**TASK DETAILS:**
Every record shown below should be duplicated exactly.

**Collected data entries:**
+--
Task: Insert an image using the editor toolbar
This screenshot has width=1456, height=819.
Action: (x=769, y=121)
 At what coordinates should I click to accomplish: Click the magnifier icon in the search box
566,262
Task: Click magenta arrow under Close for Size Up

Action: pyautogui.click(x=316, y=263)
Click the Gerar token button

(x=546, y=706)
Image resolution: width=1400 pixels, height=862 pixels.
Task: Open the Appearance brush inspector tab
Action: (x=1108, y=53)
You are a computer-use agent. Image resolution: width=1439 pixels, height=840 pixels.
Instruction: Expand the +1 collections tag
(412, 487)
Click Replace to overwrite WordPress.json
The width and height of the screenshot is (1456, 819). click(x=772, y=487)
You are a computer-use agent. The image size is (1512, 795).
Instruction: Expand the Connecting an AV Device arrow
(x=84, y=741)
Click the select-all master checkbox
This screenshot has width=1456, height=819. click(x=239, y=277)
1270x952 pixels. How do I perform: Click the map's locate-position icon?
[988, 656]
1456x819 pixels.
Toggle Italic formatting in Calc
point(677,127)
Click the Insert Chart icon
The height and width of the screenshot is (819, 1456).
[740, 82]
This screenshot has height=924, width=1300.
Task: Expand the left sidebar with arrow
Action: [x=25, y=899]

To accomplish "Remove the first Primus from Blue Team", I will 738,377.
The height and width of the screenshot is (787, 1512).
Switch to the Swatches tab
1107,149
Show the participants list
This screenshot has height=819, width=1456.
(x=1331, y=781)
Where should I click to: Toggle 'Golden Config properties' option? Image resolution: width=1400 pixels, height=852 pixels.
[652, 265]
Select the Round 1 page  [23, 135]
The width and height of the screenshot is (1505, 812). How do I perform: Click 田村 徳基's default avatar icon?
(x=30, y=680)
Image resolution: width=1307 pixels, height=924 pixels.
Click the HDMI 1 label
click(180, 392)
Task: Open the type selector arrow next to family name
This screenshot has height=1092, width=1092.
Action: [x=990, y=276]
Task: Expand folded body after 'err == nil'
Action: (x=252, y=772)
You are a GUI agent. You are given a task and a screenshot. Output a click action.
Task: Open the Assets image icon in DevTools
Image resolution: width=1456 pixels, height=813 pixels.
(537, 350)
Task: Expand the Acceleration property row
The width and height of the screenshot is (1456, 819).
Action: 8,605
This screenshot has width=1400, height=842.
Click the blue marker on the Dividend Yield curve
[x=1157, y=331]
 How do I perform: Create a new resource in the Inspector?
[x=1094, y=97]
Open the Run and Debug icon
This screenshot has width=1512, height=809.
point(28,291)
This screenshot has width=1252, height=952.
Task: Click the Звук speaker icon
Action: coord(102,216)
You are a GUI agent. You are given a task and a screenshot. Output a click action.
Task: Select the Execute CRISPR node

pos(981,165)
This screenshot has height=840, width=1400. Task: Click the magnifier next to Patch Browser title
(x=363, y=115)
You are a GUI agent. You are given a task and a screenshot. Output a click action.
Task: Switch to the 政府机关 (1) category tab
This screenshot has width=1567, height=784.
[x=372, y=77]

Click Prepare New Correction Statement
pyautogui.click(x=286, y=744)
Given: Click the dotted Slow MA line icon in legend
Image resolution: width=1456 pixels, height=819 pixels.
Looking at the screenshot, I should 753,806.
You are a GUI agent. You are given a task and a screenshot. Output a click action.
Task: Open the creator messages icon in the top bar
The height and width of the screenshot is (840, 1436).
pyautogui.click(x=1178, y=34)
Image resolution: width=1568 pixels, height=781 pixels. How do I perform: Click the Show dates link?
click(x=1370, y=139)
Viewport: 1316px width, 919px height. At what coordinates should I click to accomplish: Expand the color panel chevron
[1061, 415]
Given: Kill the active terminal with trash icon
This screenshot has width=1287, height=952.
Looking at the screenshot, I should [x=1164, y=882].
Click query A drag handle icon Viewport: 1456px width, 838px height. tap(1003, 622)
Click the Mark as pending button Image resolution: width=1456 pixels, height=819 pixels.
+--
**SOLUTION:**
Task: Insert an image using the editor toolbar
This screenshot has width=1456, height=819.
Action: (x=769, y=121)
 At what coordinates should I click to accomplish: Click the magnifier icon in the search box
566,262
Task: Click magenta arrow under Close for Size Up

Action: pyautogui.click(x=316, y=263)
Click the Gerar token button

(x=546, y=706)
Image resolution: width=1400 pixels, height=862 pixels.
Task: Open the Appearance brush inspector tab
Action: (x=1108, y=53)
You are a computer-use agent. Image resolution: width=1439 pixels, height=840 pixels.
Instruction: Expand the +1 collections tag
(412, 487)
Click Replace to overwrite WordPress.json
The width and height of the screenshot is (1456, 819). click(x=772, y=487)
You are a computer-use agent. The image size is (1512, 795).
Instruction: Expand the Connecting an AV Device arrow
(x=84, y=741)
Click the select-all master checkbox
This screenshot has width=1456, height=819. click(x=239, y=277)
1270x952 pixels. How do I perform: Click the map's locate-position icon?
[988, 656]
1456x819 pixels.
Toggle Italic formatting in Calc
point(677,127)
Click the Insert Chart icon
The height and width of the screenshot is (819, 1456).
[740, 82]
This screenshot has height=924, width=1300.
Task: Expand the left sidebar with arrow
Action: [x=25, y=899]

To accomplish "Remove the first Primus from Blue Team", I will 738,377.
The height and width of the screenshot is (787, 1512).
Switch to the Swatches tab
1107,149
Show the participants list
This screenshot has height=819, width=1456.
(x=1331, y=781)
Where should I click to: Toggle 'Golden Config properties' option? Image resolution: width=1400 pixels, height=852 pixels.
[652, 265]
Select the Round 1 page  [23, 135]
The width and height of the screenshot is (1505, 812). How do I perform: Click 田村 徳基's default avatar icon?
(x=30, y=680)
Image resolution: width=1307 pixels, height=924 pixels.
Click the HDMI 1 label
click(180, 392)
Task: Open the type selector arrow next to family name
This screenshot has height=1092, width=1092.
Action: [x=990, y=276]
Task: Expand folded body after 'err == nil'
Action: (x=252, y=772)
You are a GUI agent. You are given a task and a screenshot. Output a click action.
Task: Open the Assets image icon in DevTools
Image resolution: width=1456 pixels, height=813 pixels.
(537, 350)
Task: Expand the Acceleration property row
The width and height of the screenshot is (1456, 819).
Action: 8,605
This screenshot has width=1400, height=842.
Click the blue marker on the Dividend Yield curve
[x=1157, y=331]
 How do I perform: Create a new resource in the Inspector?
[x=1094, y=97]
Open the Run and Debug icon
This screenshot has width=1512, height=809.
point(28,291)
This screenshot has width=1252, height=952.
Task: Click the Звук speaker icon
Action: coord(102,216)
You are a GUI agent. You are given a task and a screenshot. Output a click action.
Task: Select the Execute CRISPR node

pos(981,165)
This screenshot has height=840, width=1400. Task: Click the magnifier next to Patch Browser title
(x=363, y=115)
You are a GUI agent. You are given a task and a screenshot. Output a click action.
Task: Switch to the 政府机关 (1) category tab
This screenshot has width=1567, height=784.
[x=372, y=77]

Click Prepare New Correction Statement
pyautogui.click(x=286, y=744)
Given: Click the dotted Slow MA line icon in legend
Image resolution: width=1456 pixels, height=819 pixels.
Looking at the screenshot, I should 753,806.
You are a GUI agent. You are given a task and a screenshot. Output a click action.
Task: Open the creator messages icon in the top bar
The height and width of the screenshot is (840, 1436).
pyautogui.click(x=1178, y=34)
Image resolution: width=1568 pixels, height=781 pixels. How do I perform: Click the Show dates link?
click(x=1370, y=139)
Viewport: 1316px width, 919px height. At what coordinates should I click to accomplish: Expand the color panel chevron
[1061, 415]
Given: Kill the active terminal with trash icon
This screenshot has width=1287, height=952.
Looking at the screenshot, I should [x=1164, y=882].
Click query A drag handle icon Viewport: 1456px width, 838px height. tap(1003, 622)
Click the Mark as pending button Image resolution: width=1456 pixels, height=819 pixels.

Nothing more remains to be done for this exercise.